▶ **PASSAGE TO READ**
______________________________
Bright Path in Darkness
- Ben Xin
- Sep 29
- 4 min read
John was born in 1983 in Springfield, a mid-sized town in the Midwest. His mother worked as a nurse in a local hospital, and his father was a mechanic who ran a small garage. From an early age, John’s life was surrounded by work that dealt with both fragility and repair—his mother cared for people at their weakest moments, and his father fixed the machines that others relied on.
John describes his childhood as simple but steady. He played baseball in summer leagues, rode his bike with neighborhood friends, and spent weekends fishing with his father. It was during one of these fishing trips, at age ten, that John encountered death for the first time. A family friend passed away suddenly, and John attended the funeral with his parents.
“I remember being more curious than scared,” John says. “Everyone else was quiet, but I wanted to know why people were gathered, why there were flowers everywhere, why the air felt so heavy.”
In high school, John worked part-time at a local florist to earn money. Many of the orders were for weddings, but just as many were for funerals. He often delivered flowers to the funeral home, where he began to notice the people who worked behind the scenes.
“I realized people were making sure everything ran smoothly, from the flowers to the music,” John recalls. “It wasn’t gloomy. It was organized, thoughtful. It felt like a way of caring for people.”
______________________________
(Data extracted from a collection)

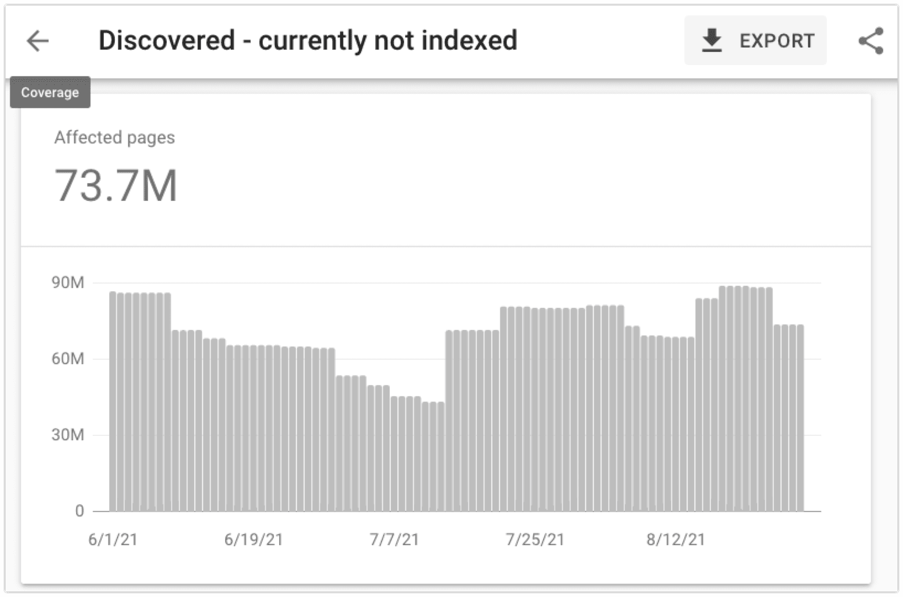This screenshot has width=903, height=597.
Task: Click the 30M y-axis label
Action: click(x=68, y=435)
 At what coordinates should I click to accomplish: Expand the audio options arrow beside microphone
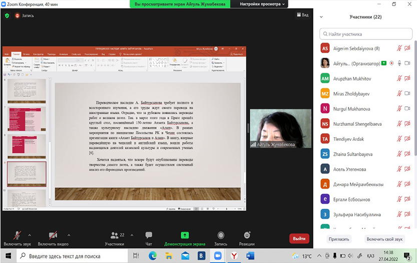(x=30, y=234)
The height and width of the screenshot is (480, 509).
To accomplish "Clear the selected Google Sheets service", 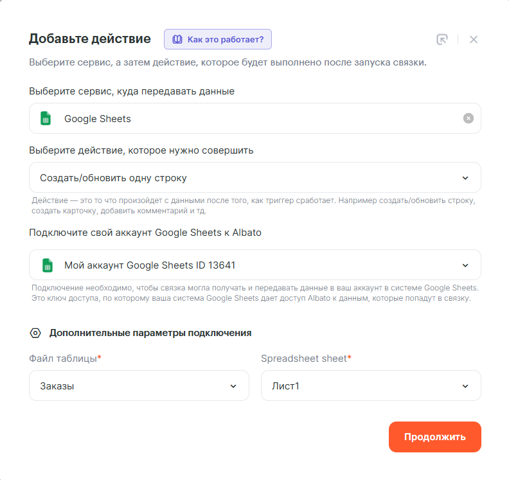I will click(x=469, y=118).
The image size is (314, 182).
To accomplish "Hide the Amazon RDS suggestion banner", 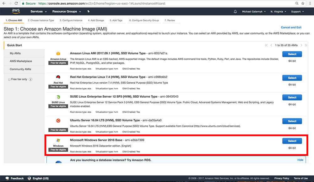I will coord(300,160).
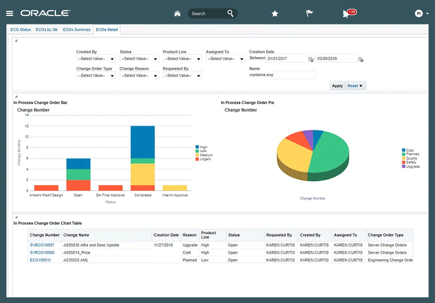Click the Name contains any text field

coord(295,75)
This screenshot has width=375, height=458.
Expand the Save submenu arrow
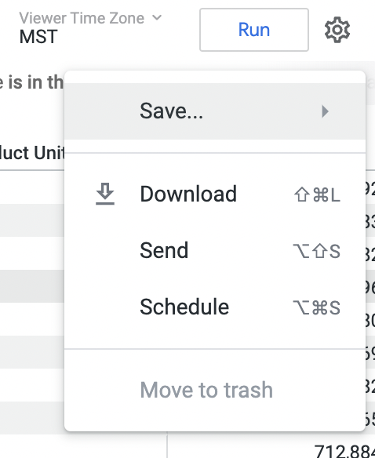(x=325, y=111)
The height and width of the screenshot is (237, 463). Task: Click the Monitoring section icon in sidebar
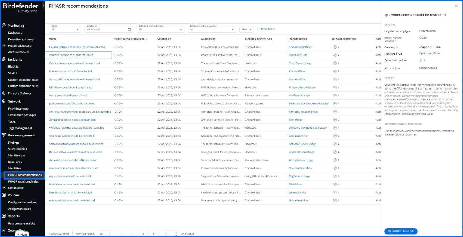click(4, 25)
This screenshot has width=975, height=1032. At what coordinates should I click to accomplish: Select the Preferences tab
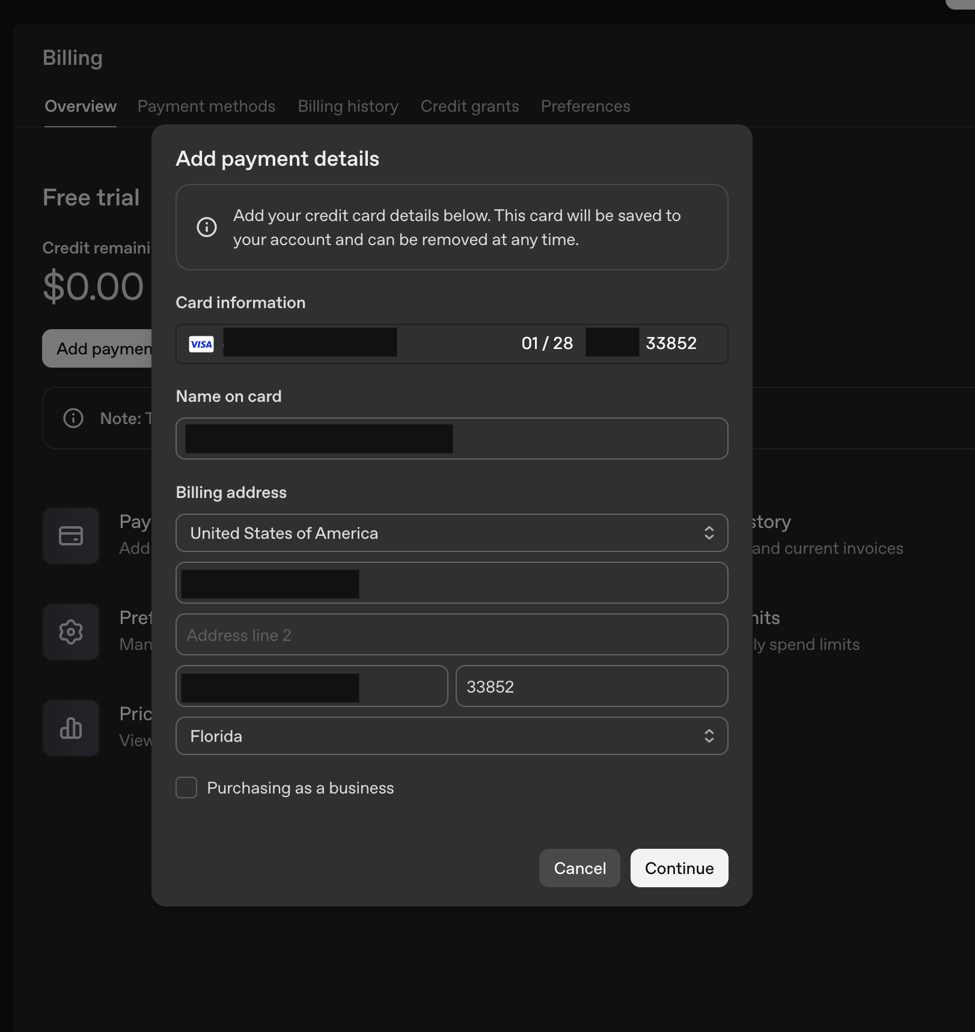(585, 106)
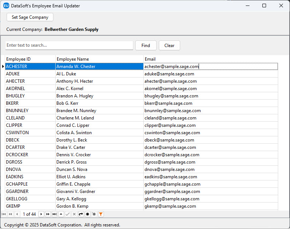
Task: Focus the search text box
Action: pyautogui.click(x=69, y=45)
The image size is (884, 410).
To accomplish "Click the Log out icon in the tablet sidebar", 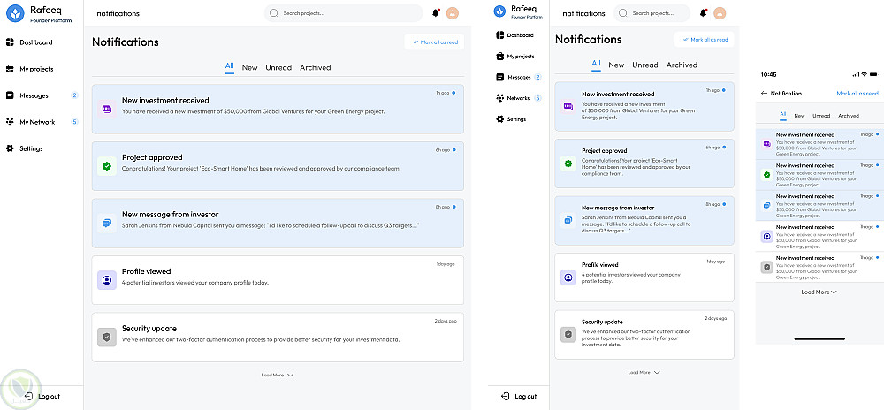I will (505, 396).
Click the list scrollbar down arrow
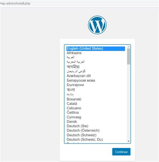This screenshot has height=162, width=159. pyautogui.click(x=128, y=141)
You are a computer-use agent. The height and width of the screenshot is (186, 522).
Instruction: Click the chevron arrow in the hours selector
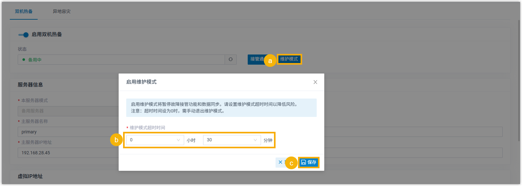pyautogui.click(x=178, y=140)
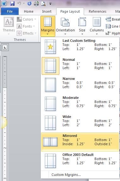Switch to the References tab

[x=98, y=11]
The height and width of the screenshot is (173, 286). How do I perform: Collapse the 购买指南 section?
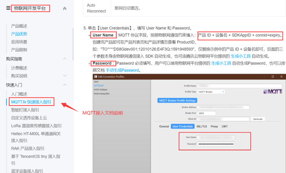click(x=65, y=59)
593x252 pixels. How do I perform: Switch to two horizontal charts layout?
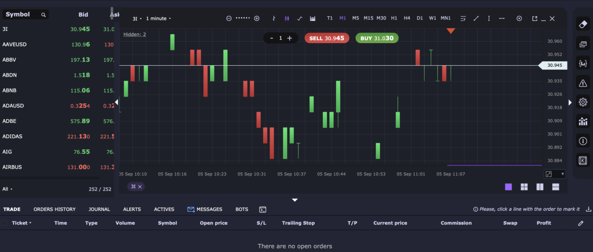click(555, 187)
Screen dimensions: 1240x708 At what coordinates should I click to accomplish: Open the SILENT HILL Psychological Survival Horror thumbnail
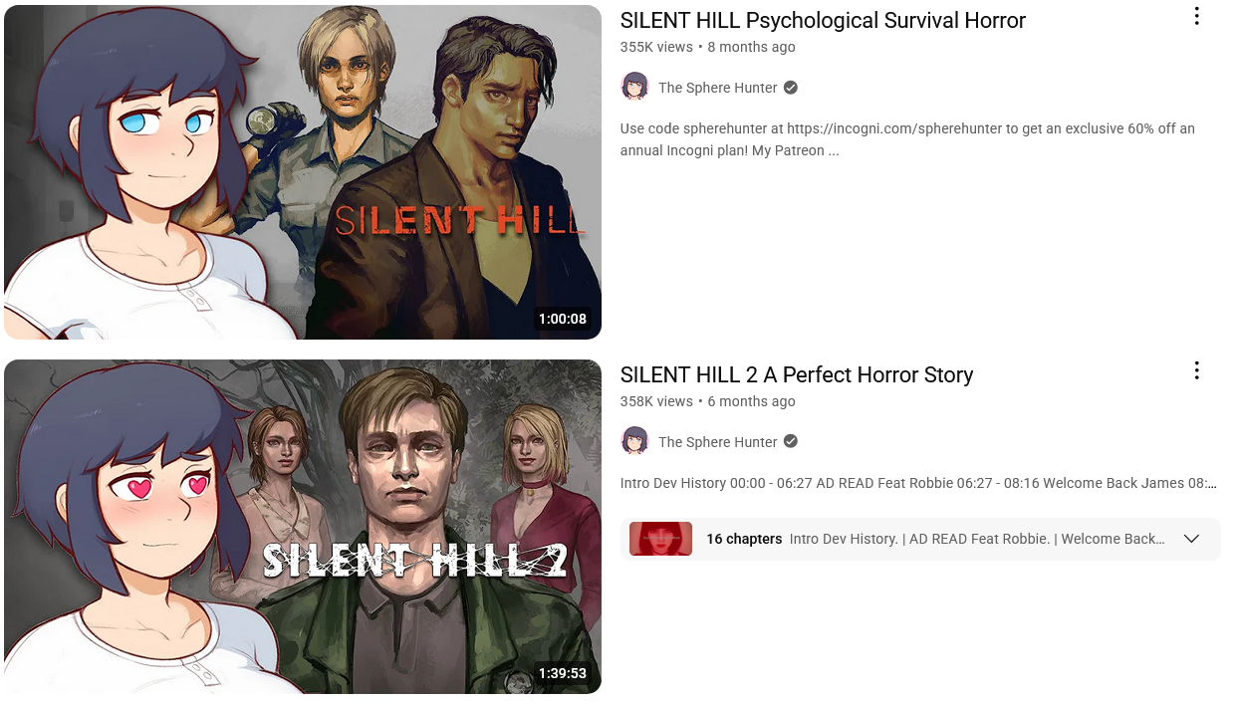click(303, 171)
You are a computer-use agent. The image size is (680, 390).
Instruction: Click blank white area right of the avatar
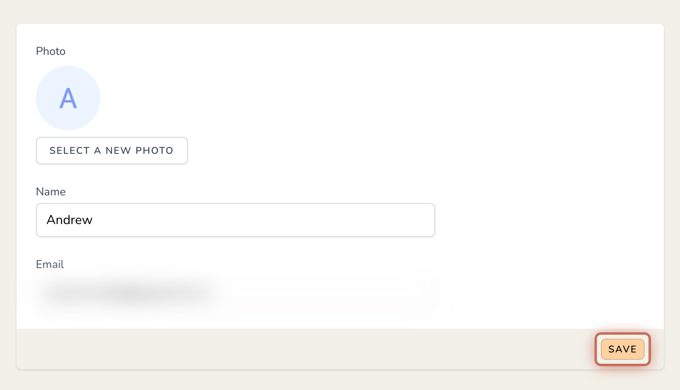(x=363, y=98)
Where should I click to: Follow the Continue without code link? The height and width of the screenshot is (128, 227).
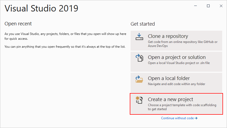(x=177, y=118)
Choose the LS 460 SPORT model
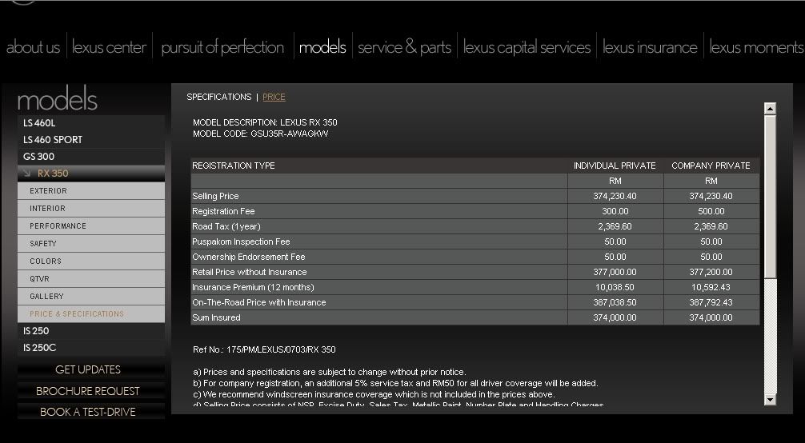The image size is (805, 443). (x=53, y=140)
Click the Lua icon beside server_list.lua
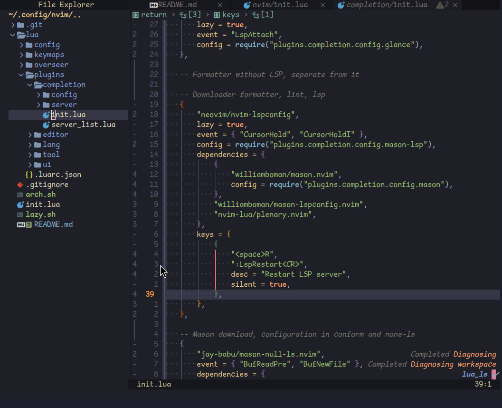This screenshot has width=502, height=408. [46, 125]
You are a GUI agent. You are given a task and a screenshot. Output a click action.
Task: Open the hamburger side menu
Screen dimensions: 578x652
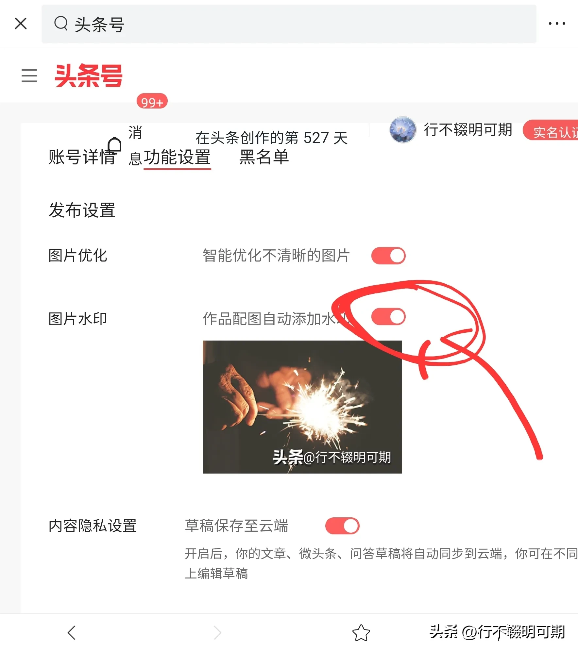(x=29, y=75)
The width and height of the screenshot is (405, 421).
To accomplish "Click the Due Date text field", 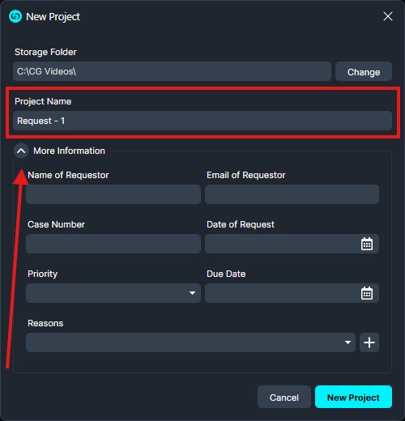I will pos(281,293).
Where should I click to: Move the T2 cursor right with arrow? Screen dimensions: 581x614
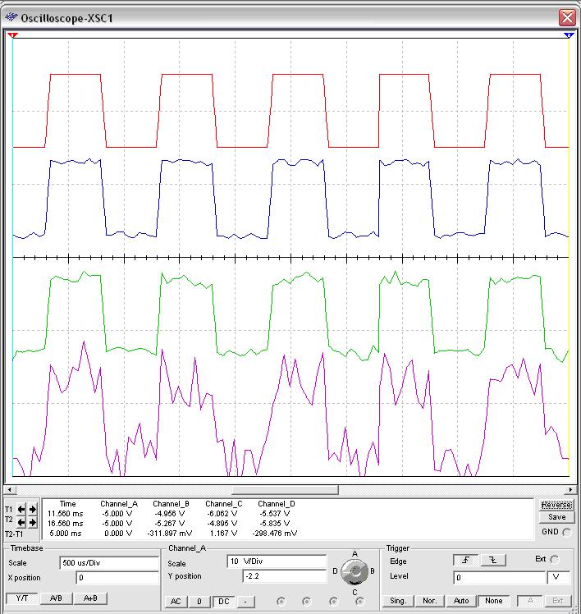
______________________________
▶ **TASK ITEM A**
Swap "mechanic" for "carpenter" and reproduce the stretch of the Bright Path in Darkness text from "Bright Path in" through "with his parents.".
▶ **TASK ITEM B**
According to the Bright Path in Darkness text, where did John work part-time in high school?

▶ **ANSWER A**
Bright Path in Darkness
- Ben Xin
- Sep 29
- 4 min read
John was born in 1983 in Springfield, a mid-sized town in the Midwest. His mother worked as a nurse in a local hospital, and his father was a carpenter who ran a small garage. From an early age, John’s life was surrounded by work that dealt with both fragility and repair—his mother cared for people at their weakest moments, and his father fixed the machines that others relied on.
John describes his childhood as simple but steady. He played baseball in summer leagues, rode his bike with neighborhood friends, and spent weekends fishing with his father. It was during one of these fishing trips, at age ten, that John encountered death for the first time. A family friend passed away suddenly, and John attended the funeral with his parents.

▶ **ANSWER B**
At a local florist.